Bloque de texto:
■ ■ ■ ■ ■
Esta urgencia social se ha encapsulado en el “No + Sename”, como si la crucifixión de la institución sirviera para rescatar la niñez y adolescencia. Claramente, está lejos de estarlo: la justicia de la consigna resulta miope a la compleja naturaleza del problema, porque la (des)protección comienza siempre mucho antes que la crónica roja. Como bien conceptualiza Teresa Matus, existe un continuo que pasa desde las alertas que quiebran las trayectorias hasta las oportunidades que las viabilizan. Y cuando Sename falla, en realidad lo que falla es la última compuerta, después de una cadena de errores del Estado que imposibilitaron el camino hacia las oportunidades cuando era el momento adecuado para intervenir.
■ ■ ■ ■ ■
Los datos:
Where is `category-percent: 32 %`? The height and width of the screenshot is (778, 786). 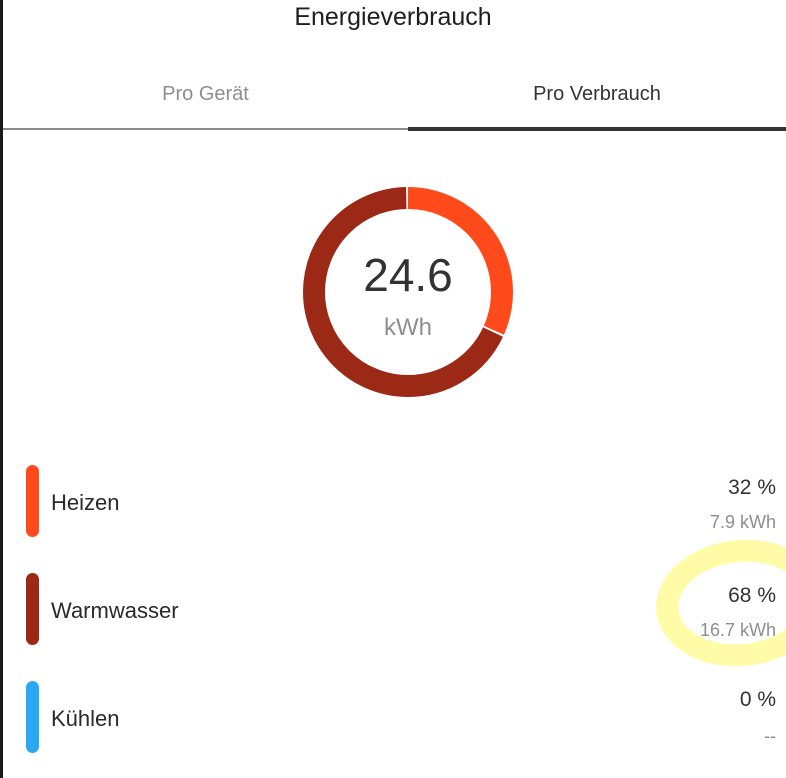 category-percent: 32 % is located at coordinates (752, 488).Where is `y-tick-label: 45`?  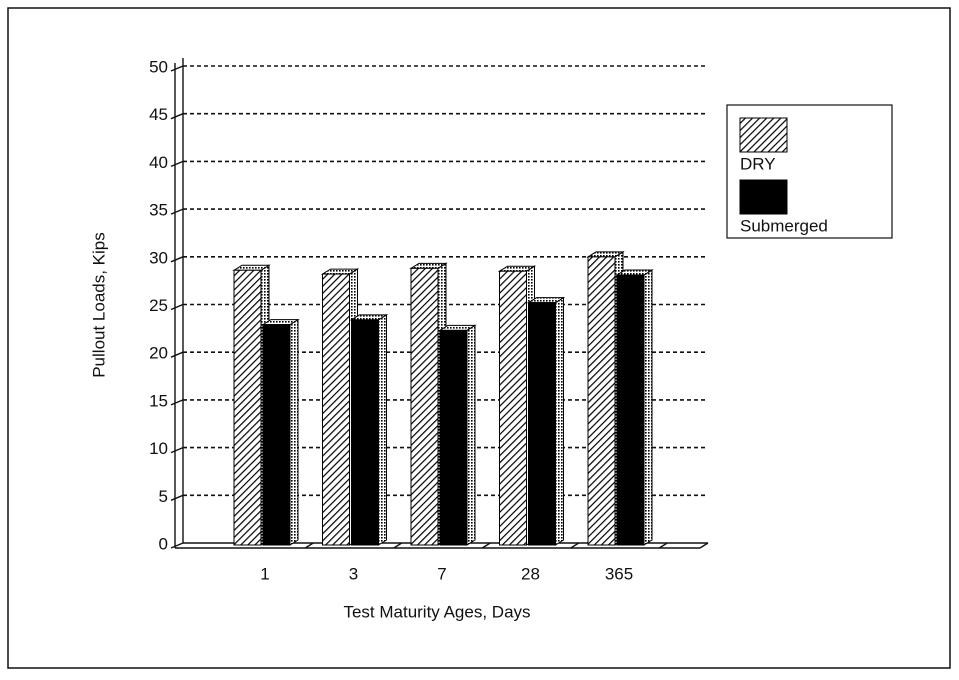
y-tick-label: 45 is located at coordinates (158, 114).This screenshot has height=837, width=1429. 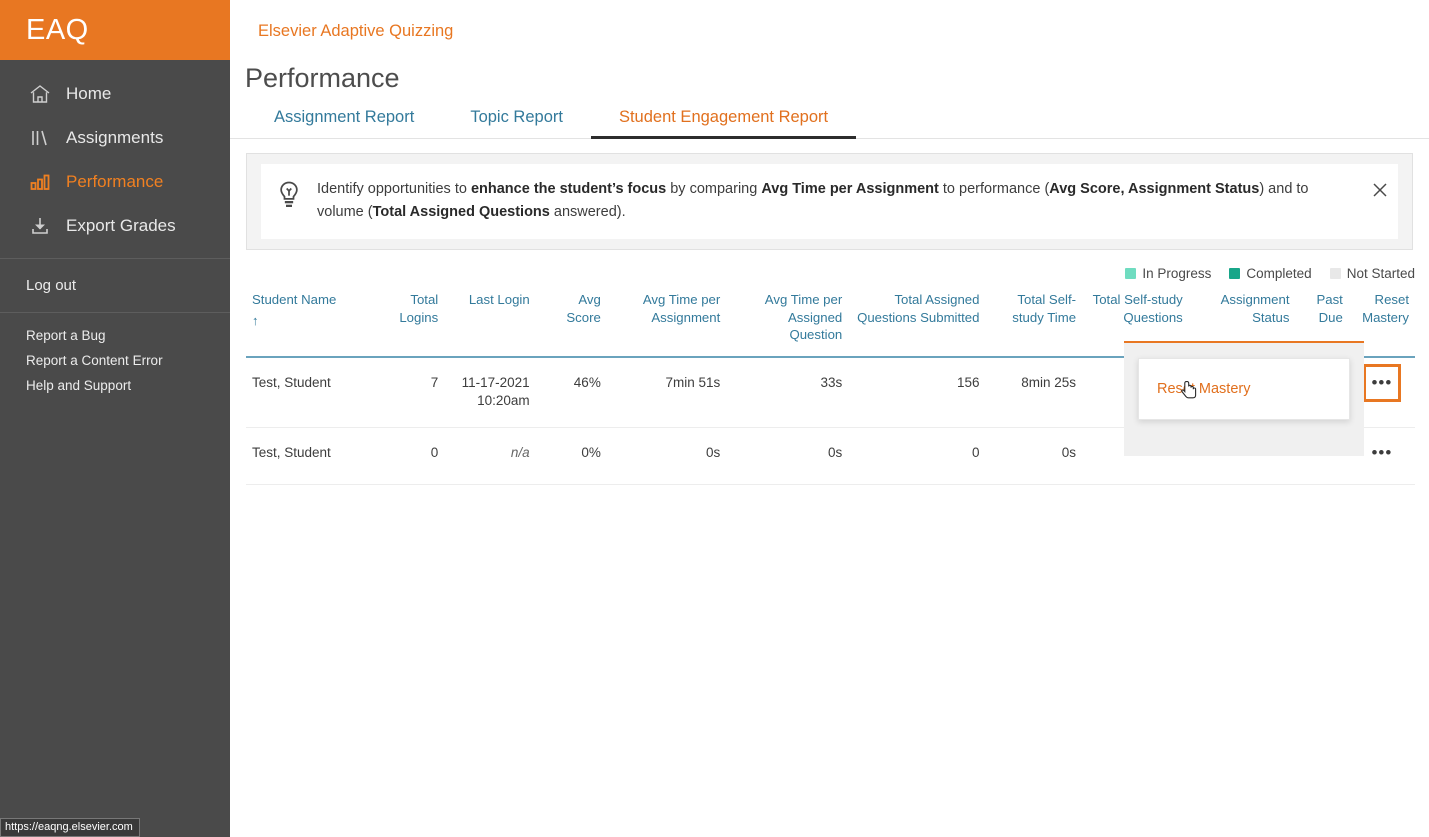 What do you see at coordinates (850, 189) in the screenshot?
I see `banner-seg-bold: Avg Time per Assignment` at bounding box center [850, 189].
■ ■ ■ ■ ■
Instrucciones: Copia otra vez la parte del texto sobre el Sename que empieza con las palabras "Esta urgencia social" y termina con "adecuado para intervenir.", pero cambia "la última compuerta" por "la última barrera".

Respuesta:
Esta urgencia social se ha encapsulado en el “No + Sename”, como si la crucifixión de la institución sirviera para rescatar la niñez y adolescencia. Claramente, está lejos de estarlo: la justicia de la consigna resulta miope a la compleja naturaleza del problema, porque la (des)protección comienza siempre mucho antes que la crónica roja. Como bien conceptualiza Teresa Matus, existe un continuo que pasa desde las alertas que quiebran las trayectorias hasta las oportunidades que las viabilizan. Y cuando Sename falla, en realidad lo que falla es la última barrera, después de una cadena de errores del Estado que imposibilitaron el camino hacia las oportunidades cuando era el momento adecuado para intervenir.